Uit een onderzoek blijkt dat alle levende wezens een mysterieus licht uitstralen dat ophoudt te schijnen op het moment van de dood.

Het menselijk lichaam, net als dat van alle levende wezens, verbergt verschijnselen die onzichtbaar zijn voor het blote oog. Een wetenschappelijke ontdekking die momenteel veel aandacht trekt, is een extreem zwak licht, dat van nature door onze cellen wordt geproduceerd en dat verdwijnt op het exacte moment dat het leven ophoudt te bestaan.

Deze lichtemissie is niet zomaar een biologisch detail: ze weerspiegelt de diepgaande metabolische activiteit van organismen. Een studie gepubliceerd in  The Journal of Physical Chemistry Letters  toont overtuigend aan dat deze ultrazwakke luminescentie een directe indicator is van vitaliteit.

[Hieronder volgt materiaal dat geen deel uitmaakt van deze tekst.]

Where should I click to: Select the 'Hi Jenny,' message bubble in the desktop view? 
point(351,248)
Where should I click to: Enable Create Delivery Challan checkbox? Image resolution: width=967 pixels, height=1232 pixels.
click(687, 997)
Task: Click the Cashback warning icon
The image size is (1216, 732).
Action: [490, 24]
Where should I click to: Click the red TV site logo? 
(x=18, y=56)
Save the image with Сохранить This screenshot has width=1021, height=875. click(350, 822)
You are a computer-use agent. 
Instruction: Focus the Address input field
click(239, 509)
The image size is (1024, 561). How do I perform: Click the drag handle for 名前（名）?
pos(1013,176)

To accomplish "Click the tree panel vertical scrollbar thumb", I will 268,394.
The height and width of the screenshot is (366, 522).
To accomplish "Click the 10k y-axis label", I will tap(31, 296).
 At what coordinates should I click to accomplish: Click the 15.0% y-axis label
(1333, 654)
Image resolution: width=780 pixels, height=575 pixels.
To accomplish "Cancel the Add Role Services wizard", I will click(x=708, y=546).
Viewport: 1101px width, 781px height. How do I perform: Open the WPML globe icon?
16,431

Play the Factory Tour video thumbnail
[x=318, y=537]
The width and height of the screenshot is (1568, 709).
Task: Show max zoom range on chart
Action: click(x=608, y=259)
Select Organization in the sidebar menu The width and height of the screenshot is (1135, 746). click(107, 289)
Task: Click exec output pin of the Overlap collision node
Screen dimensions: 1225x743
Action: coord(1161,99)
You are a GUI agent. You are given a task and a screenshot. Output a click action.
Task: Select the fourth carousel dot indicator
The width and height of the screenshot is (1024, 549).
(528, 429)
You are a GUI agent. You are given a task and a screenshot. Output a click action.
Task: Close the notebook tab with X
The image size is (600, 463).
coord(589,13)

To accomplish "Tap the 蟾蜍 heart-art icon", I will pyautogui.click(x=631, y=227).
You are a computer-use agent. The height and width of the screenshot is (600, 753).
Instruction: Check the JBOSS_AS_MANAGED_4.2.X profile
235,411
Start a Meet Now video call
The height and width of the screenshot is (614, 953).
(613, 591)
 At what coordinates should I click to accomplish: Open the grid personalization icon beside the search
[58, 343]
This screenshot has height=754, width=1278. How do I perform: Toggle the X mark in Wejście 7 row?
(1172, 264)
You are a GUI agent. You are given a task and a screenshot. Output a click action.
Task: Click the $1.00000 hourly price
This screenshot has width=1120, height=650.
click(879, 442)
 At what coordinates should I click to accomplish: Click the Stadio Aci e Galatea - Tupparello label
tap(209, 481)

Een alomtegenwoordig maar onmerkbaar biologisch licht

Deze straling, ultrazwakke fotonenemissie (UWE) genoemd, komt overeen met een vorm van licht die spontaan door cellen wordt geproduceerd. In tegenstelling tot de bioluminescentie van vuurvliegjes of bepaalde algen, is deze niet afhankelijk van een spectaculaire chemische reactie. Het is subtiel, continu en universeel: het komt voor in planten, dieren, micro-organismen en mensen.

Onderzoekers hebben deze straling gemeten in een bereik van 200 tot 1000 nanometer, waaronder ultraviolet, zichtbaar licht en nabij-infrarood. De intensiteit, van 10 tot 1000 fotonen per vierkante centimeter per seconde, is veel te zwak om door het menselijk oog te worden waargenomen.

De voornaamste bron van dit licht ligt in reacties waarbij reactieve zuurstofsoorten betrokken zijn. Wanneer celmoleculen geëxciteerd of geoxideerd worden, kunnen ze een foton uitzenden. Dit licht is daarom nauw verbonden met de fundamentele levensprocessen.